Dr. Mario Nicolosi Specialista in Ortopedia e Traumatologia Specialista in Fisiatria
Reconstruction of the glenohumeral ligaments in anterior and anterior-inferior recurrent dislocation of the shoulder
For recurring anterior and anterior-inferior shoulder
dislocation, we have carried out the Neer and Latarjet
operations for years with great satisfaction. Although we have
been pleased with these two methods, we are always on the
look-out for an operation which is even more physiological and
effective.
Our intention was to restore the previous anatomical state as
much as possible, reconstructing the anterior glenohumeral
ligament and putting the inferior glenohumeral ligament under
tension without shortening the capsule, translating or osteotomy.
In order to reach this goal, we proceed as follows.
The subscapular is reached via the classic Larghi incision and
is then sectioned away from the capsule. Here, an oblique
arthrotomy is performed from the top to the bottom and from the
inside to the outside, following the middle glenohumeral
ligament. Once the humeral neck has been reached, the capsule is
completely detached at the insertion of the inferior
glenohumeral ligament so as to be better able to mobilize the
capsule during the reconstruction. After completion of the
arthrotomy the articulation is explored in search of possible
Bankart lesions which, if present, are repaired. After this, the
capsule is sutured. The syndesmoplasty is performed by
overlapping the two capsule halves, suturing the medial half a
bit laterally but mostly shifted in an upward direction.
This kind of sutured shift doubles, and therefore reinforces,
the middle glenohumeral ligament and puts the inferior
glenohumeral ligament under tension. A further advantage of this
sutured shift is that the capsule is not shortened and thus does
not reduce extrarotation. After completion of the syndesmoplasty
it is possible to greatly extrarotate the shoulder. To finish,
the subscapular is sutured back into place. This is followed up
with four weeks of shoulder immobilization, followed by
kinesitherapy.
From 1993 to 1996 we operated on 34 patients. Of these, 31 were
men and 3 were women. The average age was 21 years old. The
average follow-up took place after three years.

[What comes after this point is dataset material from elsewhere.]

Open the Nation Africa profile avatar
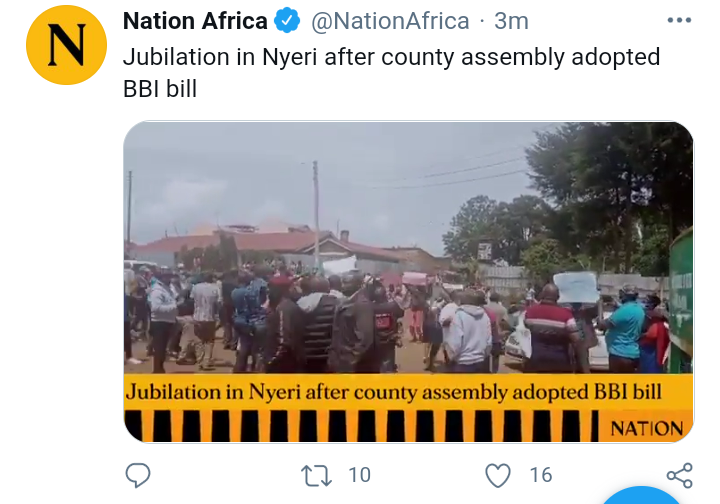 pyautogui.click(x=67, y=45)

The results were very satisfactory: excellent in 76.6 %, good in
17 .6 %, sufficient in 2.9 % and bad in 2.9 %. The first case
operated on continued to have a subjective feeling of
instability, however without episodes of dislocation; in the
other 33 cases we had no further dislocations and all the
patients returned to their previous work and sports activities.
We would like to point out the advantages this method offers:
the simplicity of the surgical technique, respect for the
anatomy, the speed of and complete return to shoulder mobility.
1) It is simple because we are only dealing with a normal
arthrotomy and a normal overlapping suture. Furthermore, if
there are no associated lesions in the glenoid labrum to be
repaired with screws or anchors, the technique requires leaving
no foreign objects in the site.
2) It respects the anatomy because it does not require osteotomy
or complex transpositions and because it returns the anterior
and anterior-inferior portion of the capsule to its normal
physiology.
3) It brings about fast and complete return of shoulder mobility
because this kind of syndesmoplasty does not shorten the capsule
and, therefore, does not result in reduced movement.